Jaksa penuntut mengatakan mereka tetap membuka semua hipotesis, tetapi sejauh ini belum merujuk kasus tersebut kepada rekan antiteror.
Presiden Prancis Emmanuel Macron telah bersumpah setelah pemenggalan kepala awal bulan ini terhadap guru Samuel Paty – yang menunjukkan kepada kelasnya kartun nabi – bahwa Prancis tidak akan pernah melepaskan hak karikatur.

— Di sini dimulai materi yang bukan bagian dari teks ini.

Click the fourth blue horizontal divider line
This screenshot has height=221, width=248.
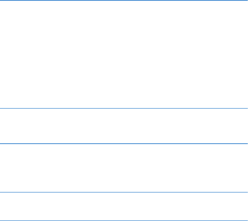pyautogui.click(x=124, y=192)
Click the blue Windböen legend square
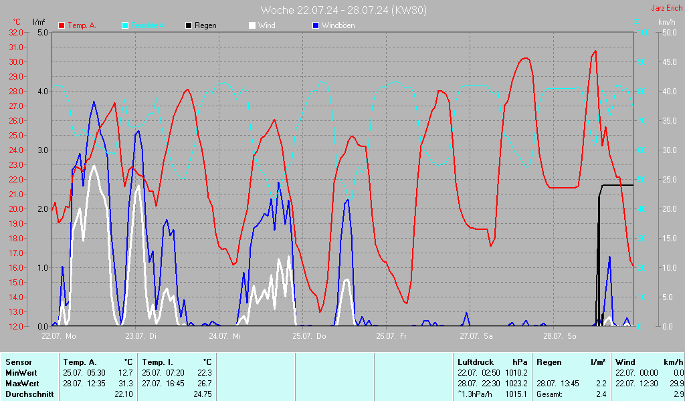Viewport: 685px width, 401px height. click(x=316, y=25)
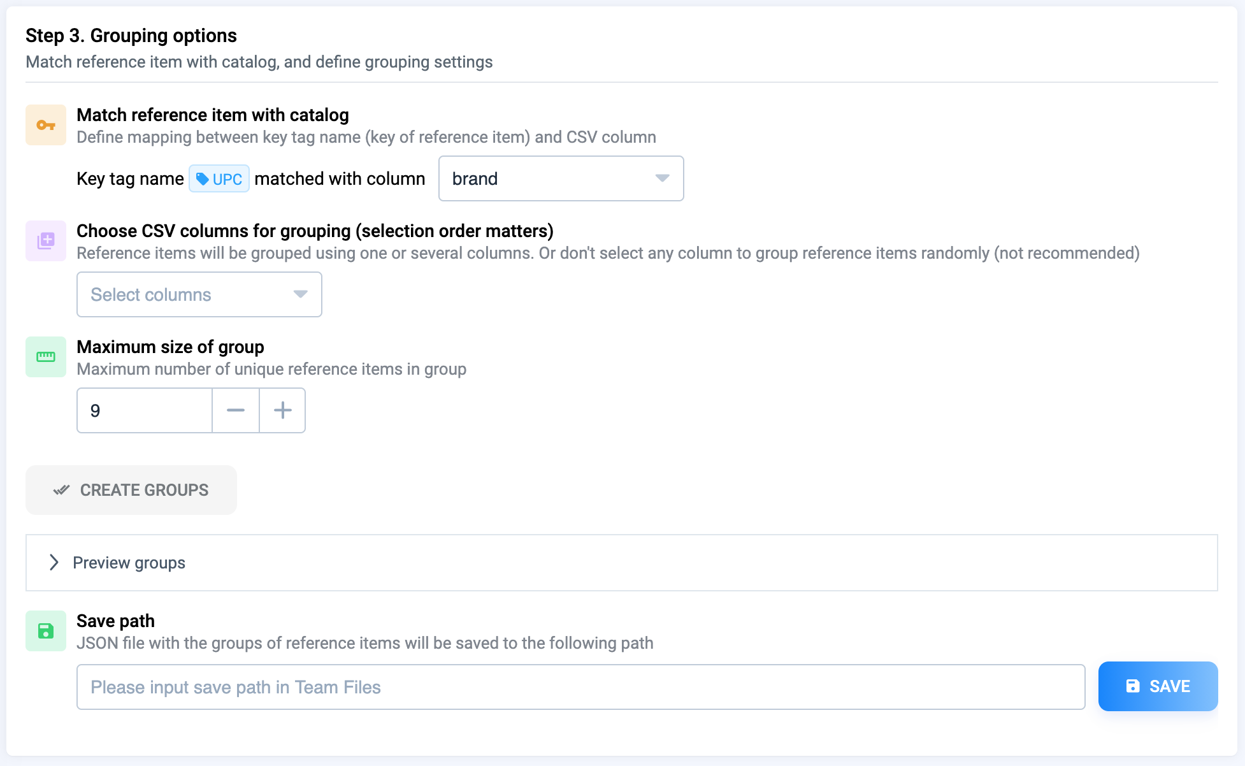Click the Step 3 Grouping options heading
Screen dimensions: 1245x766
[131, 36]
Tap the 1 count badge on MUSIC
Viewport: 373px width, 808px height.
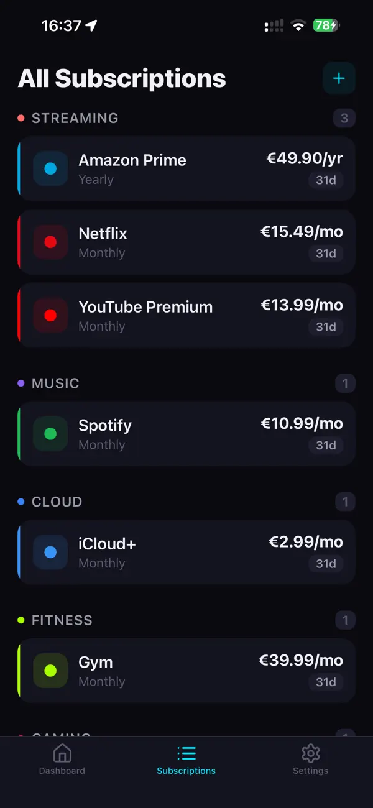(x=345, y=383)
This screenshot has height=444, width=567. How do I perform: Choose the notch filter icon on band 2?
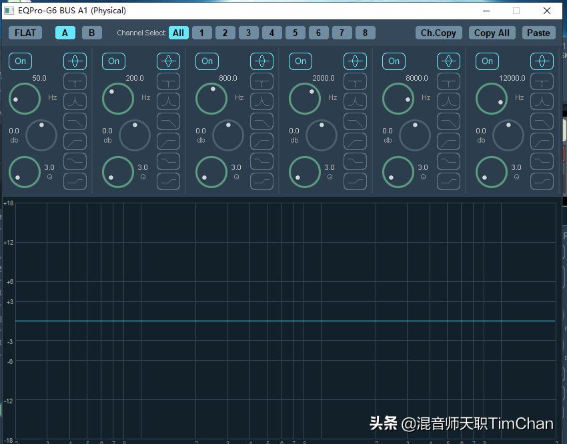pos(168,81)
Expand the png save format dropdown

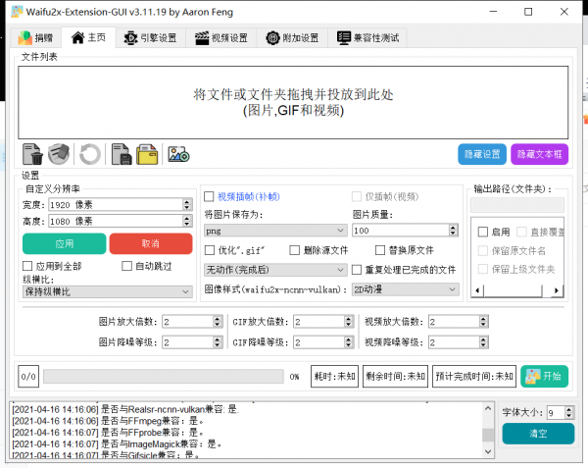[x=275, y=231]
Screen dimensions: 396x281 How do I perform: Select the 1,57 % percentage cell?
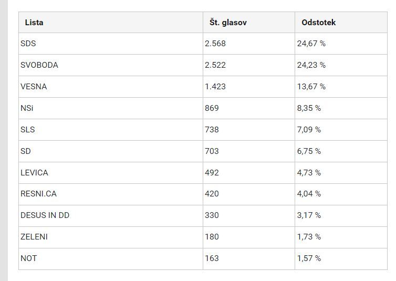[x=309, y=258]
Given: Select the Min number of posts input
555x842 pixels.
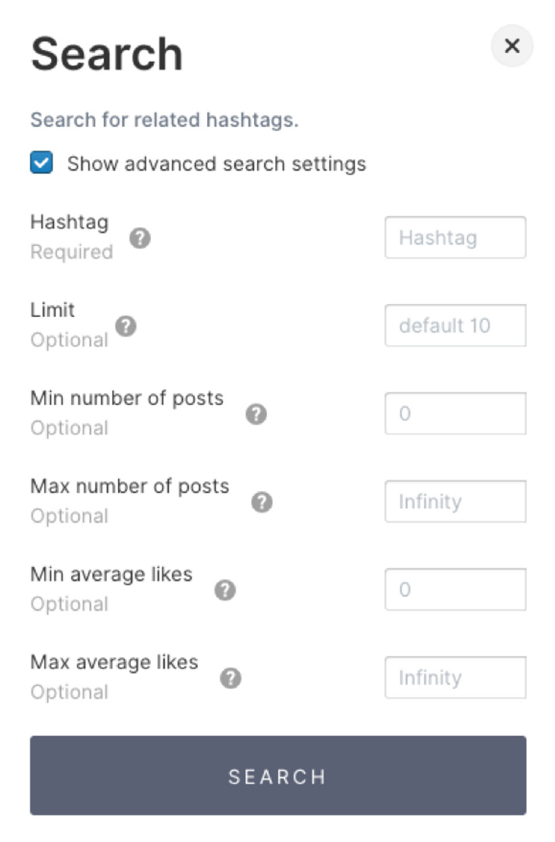Looking at the screenshot, I should click(455, 413).
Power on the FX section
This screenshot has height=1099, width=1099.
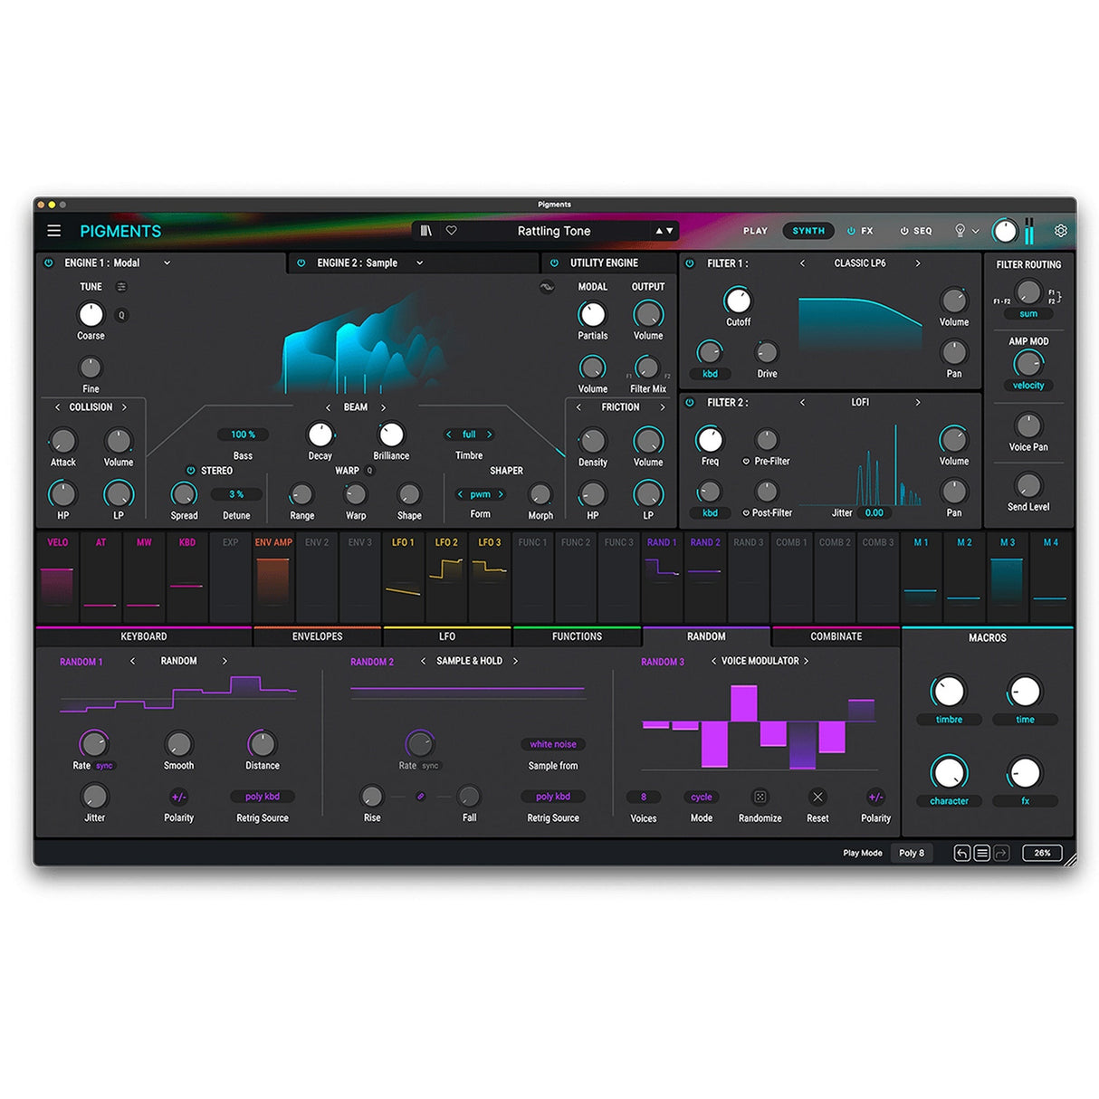point(852,231)
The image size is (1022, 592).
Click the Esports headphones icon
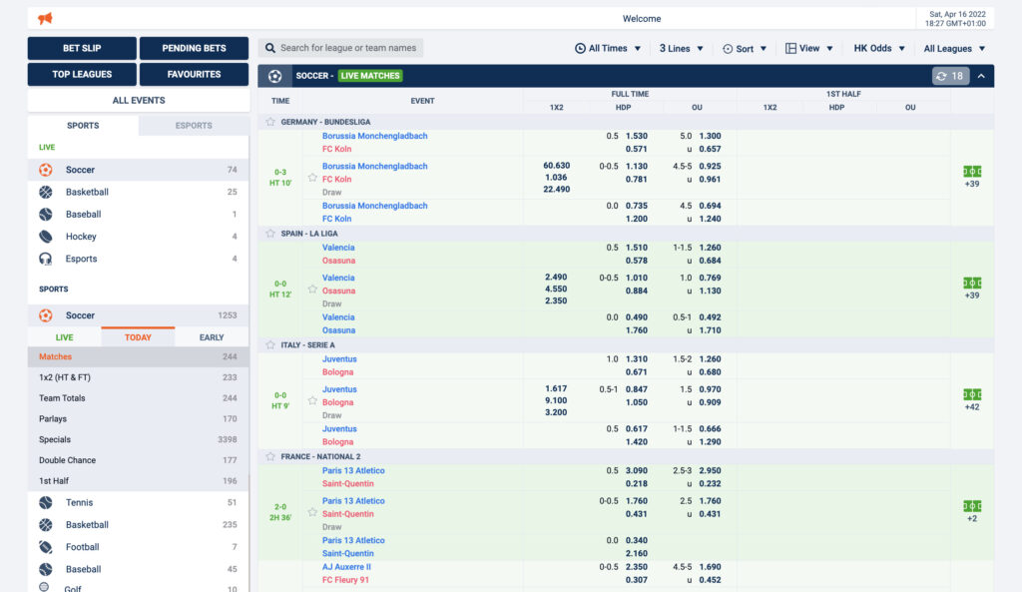click(46, 259)
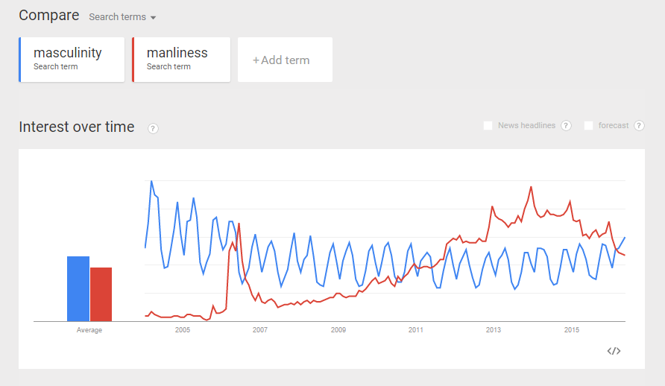
Task: Open the News headlines help icon
Action: [x=566, y=126]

Komentar ini memicu badai kemarahan di dunia Muslim, dengan protes keras yang diadakan di banyak negara.
Di pusat komersial Pakistan Karachi pada hari Minggu, pengunjuk rasa di luar konsulat Prancis membakar gambar Macron dan menginjak bendera Prancis, kata seorang fotografer AFP.
Macron berusaha untuk meredakan amarah dengan mengatakan dalam sebuah wawancara dengan saluran TV Arab pada hari Sabtu bahwa dia dapat memahami Muslim bisa dikejutkan oleh kartun tersebut.
Pada hari Minggu, Perdana Menteri Prancis Jean Castex mengecam “kepuasan” sebelumnya atas “pertempuran ideologis” melawan Islamisme radikal.
“Saya ingin mencela di sini semua kompromi yang telah dibuat selama bertahun-tahun, pembenaran bagi Islamisme radikal: ‘kita harus mencela diri kita sendiri, menyesali penjajahan,” katanya kepada televisi TF1.
“Cara pertama untuk memenangkan perang adalah dengan mempersatukan bangsa, bersatu, bangga dengan asal-usul kita, identitas kita, Republik kita, kebebasan kita. Kita harus memenangkan pertempuran ideologis ini,” katanya.
“Sudah berakhir, tidak ada lagi kepuasan dari para intelektual, partai politik, kita semua harus bersatu atas dasar nilai-nilai kita, atas dasar sejarah kita.”
“Rentan terhadap sikap apatis. Penggila musik yang setia. Pembuat masalah. Analis tipikal. Praktisi alkohol. Pecandu makanan. Penggemar TV yang bergairah. Pakar web.”